Information given ▸
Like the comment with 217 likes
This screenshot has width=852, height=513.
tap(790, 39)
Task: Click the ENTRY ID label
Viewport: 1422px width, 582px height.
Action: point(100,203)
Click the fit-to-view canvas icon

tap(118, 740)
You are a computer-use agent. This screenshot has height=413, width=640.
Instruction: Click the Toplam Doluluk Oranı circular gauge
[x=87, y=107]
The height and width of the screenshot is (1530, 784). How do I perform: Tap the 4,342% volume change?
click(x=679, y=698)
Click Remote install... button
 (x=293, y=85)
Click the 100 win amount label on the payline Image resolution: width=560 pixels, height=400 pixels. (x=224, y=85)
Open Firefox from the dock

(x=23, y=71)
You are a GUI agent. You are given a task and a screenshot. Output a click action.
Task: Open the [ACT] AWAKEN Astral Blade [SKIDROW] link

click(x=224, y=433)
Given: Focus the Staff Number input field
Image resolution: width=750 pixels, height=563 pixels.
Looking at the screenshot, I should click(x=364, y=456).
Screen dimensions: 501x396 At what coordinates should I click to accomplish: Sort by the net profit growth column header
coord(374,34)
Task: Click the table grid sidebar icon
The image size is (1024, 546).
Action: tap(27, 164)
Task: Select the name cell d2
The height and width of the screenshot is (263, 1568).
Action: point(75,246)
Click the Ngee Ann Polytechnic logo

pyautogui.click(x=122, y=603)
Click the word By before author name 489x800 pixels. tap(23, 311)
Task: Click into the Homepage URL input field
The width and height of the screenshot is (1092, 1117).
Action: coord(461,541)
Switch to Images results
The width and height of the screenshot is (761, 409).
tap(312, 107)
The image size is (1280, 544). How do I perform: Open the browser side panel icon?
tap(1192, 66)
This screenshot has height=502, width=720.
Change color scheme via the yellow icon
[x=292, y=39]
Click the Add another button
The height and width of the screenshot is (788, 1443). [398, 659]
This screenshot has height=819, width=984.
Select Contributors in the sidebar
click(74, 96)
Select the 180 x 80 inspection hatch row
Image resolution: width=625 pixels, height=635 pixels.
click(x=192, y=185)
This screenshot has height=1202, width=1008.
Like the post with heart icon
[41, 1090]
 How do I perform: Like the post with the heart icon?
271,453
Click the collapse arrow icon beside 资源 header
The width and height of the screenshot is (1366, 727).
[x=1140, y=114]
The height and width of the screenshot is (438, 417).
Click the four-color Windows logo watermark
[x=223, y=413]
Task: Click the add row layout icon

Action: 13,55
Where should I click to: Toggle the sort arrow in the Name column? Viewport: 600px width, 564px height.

Description of the task ▸ Copying should begin at the line containing "Like the post with heart icon" and end at the last line of the material, with every line in between reproduced exactly.

Result for this exercise ▸
Like the post with heart icon
[41, 1090]
 How do I perform: Like the post with the heart icon?
271,453
Click the collapse arrow icon beside 资源 header
The width and height of the screenshot is (1366, 727).
[x=1140, y=114]
The height and width of the screenshot is (438, 417).
Click the four-color Windows logo watermark
[x=223, y=413]
Task: Click the add row layout icon

Action: 13,55
Where should I click to: Toggle the sort arrow in the Name column? Viewport: 600px width, 564px height.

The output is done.